ViT-CoMer is a novel vision transformer backbone designed to enhance dense prediction tasks. It combines the strengths of both convolutional neural networks (CNNs) and transformers, leveraging the pre-trained weights of ViT without requiring additional training. The key contributions of ViT-CoMer include:
1. **Multi-Receptive Field Feature Pyramid (MREFP)**: This module injects spatial pyramid multi-receptive field convolutional features into the ViT architecture, addressing the limitations of limited local information interaction and single-feature representation in ViT.
2. **CNN-Transformer Bidirectional Fusion Interaction (CTI)**: This module performs multi-scale fusion across hierarchical features, facilitating bidirectional interaction between CNN and transformer features, which is beneficial for dense prediction tasks.
3. **Performance Evaluation**: ViT-CoMer is evaluated on various dense prediction benchmarks, including object detection, instance segmentation, and semantic segmentation. It achieves competitive or superior performance compared to state-of-the-art methods, even without extra training data.
4. **Ablation Studies**: Ablation experiments demonstrate the effectiveness of the proposed modules, showing significant improvements in performance when these components are added to the plain ViT.
5. **Scalability**: ViT-CoMer can be integrated with hierarchical vision transformers like Swin, demonstrating its scalability and adaptability to different network architectures.
6. **Qualitative Results**: Visualizations of feature maps show that ViT-CoMer captures more fine-grained multi-scale features, enhancing object localization capabilities.
Overall, ViT-CoMer provides a robust and efficient backbone for dense prediction tasks, leveraging the strengths of both CNN and transformer architectures.ViT-CoMer is a novel vision transformer backbone designed to enhance dense prediction tasks. It combines the strengths of both convolutional neural networks (CNNs) and transformers, leveraging the pre-trained weights of ViT without requiring additional training.
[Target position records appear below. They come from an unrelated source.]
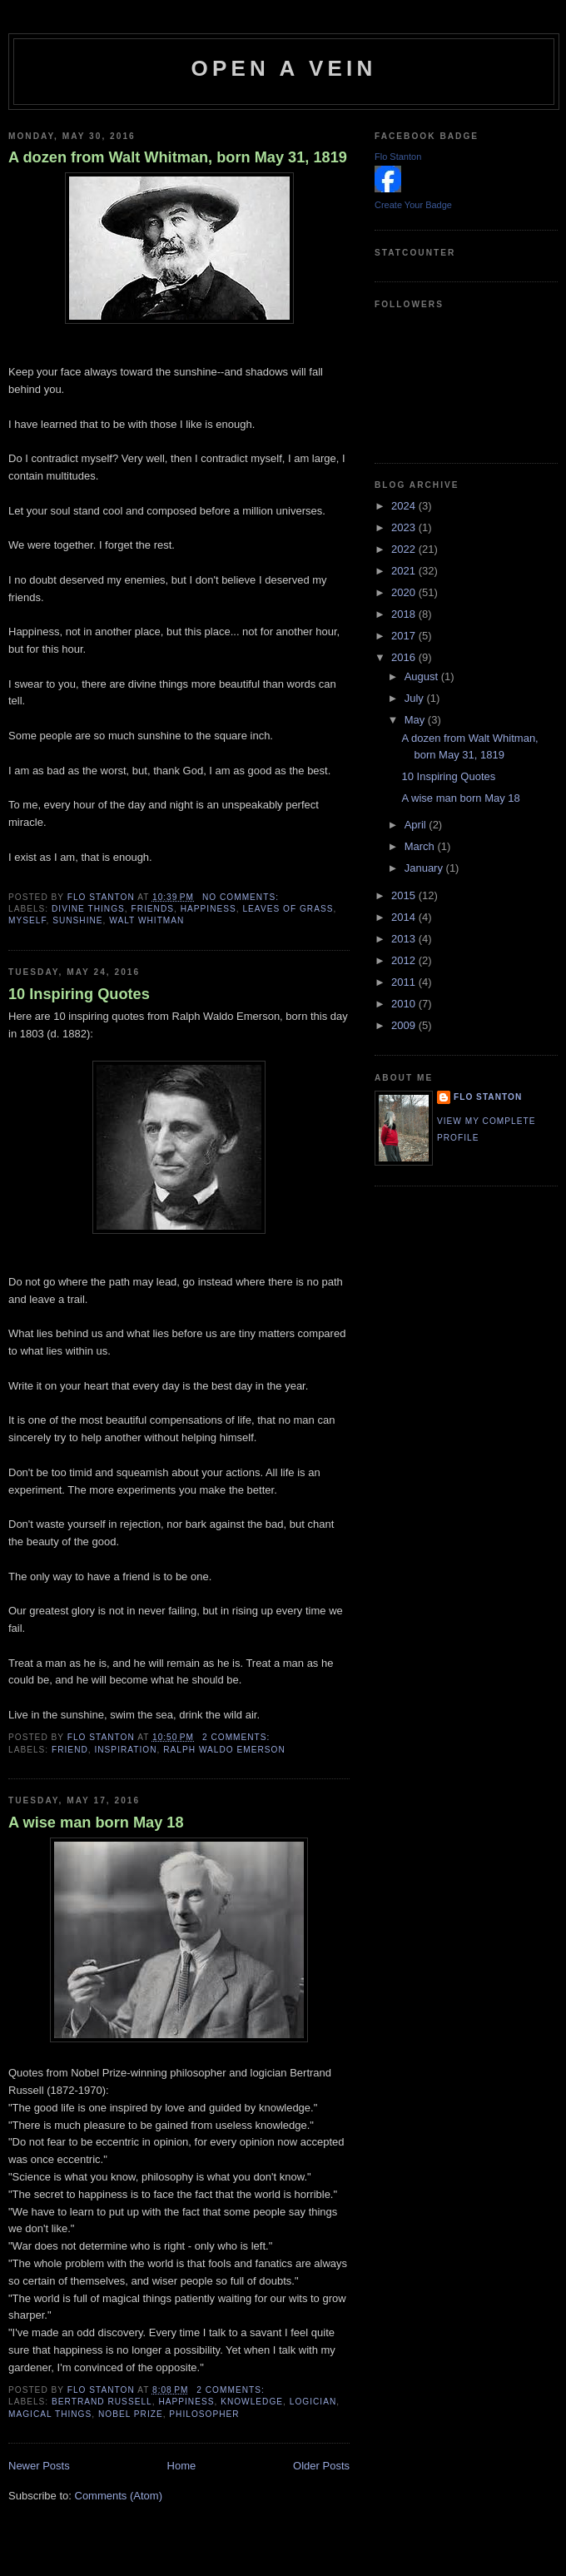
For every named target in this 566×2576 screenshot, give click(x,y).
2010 (405, 1003)
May (416, 720)
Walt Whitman (146, 920)
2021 (405, 570)
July (416, 698)
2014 (405, 917)
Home (181, 2465)
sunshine (77, 920)
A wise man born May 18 (96, 1822)
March (421, 846)
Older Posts (321, 2465)
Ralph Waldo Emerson (224, 1749)
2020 (405, 592)
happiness (208, 908)
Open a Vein (284, 68)
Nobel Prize (130, 2414)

The key contributions of ViT-CoMer include:
1. **Multi-Receptive Field Feature Pyramid (MREFP)**: This module injects spatial pyramid multi-receptive field convolutional features into the ViT architecture, addressing the limitations of limited local information interaction and single-feature representation in ViT.
2. **CNN-Transformer Bidirectional Fusion Interaction (CTI)**: This module performs multi-scale fusion across hierarchical features, facilitating bidirectional interaction between CNN and transformer features, which is beneficial for dense prediction tasks.
3. **Performance Evaluation**: ViT-CoMer is evaluated on various dense prediction benchmarks, including object detection, instance segmentation, and semantic segmentation. It achieves competitive or superior performance compared to state-of-the-art methods, even without extra training data.
4. **Ablation Studies**: Ablation experiments demonstrate the effectiveness of the proposed modules, showing significant improvements in performance when these components are added to the plain ViT.
5. **Scalability**: ViT-CoMer can be integrated with hierarchical vision transformers like Swin, demonstrating its scalability and adaptability to different network architectures.
6. **Qualitative Results**: Visualizations of feature maps show that ViT-CoMer captures more fine-grained multi-scale features, enhancing object localization capabilities.
Overall, ViT-CoMer provides a robust and efficient backbone for dense prediction tasks, leveraging the strengths of both CNN and transformer architectures.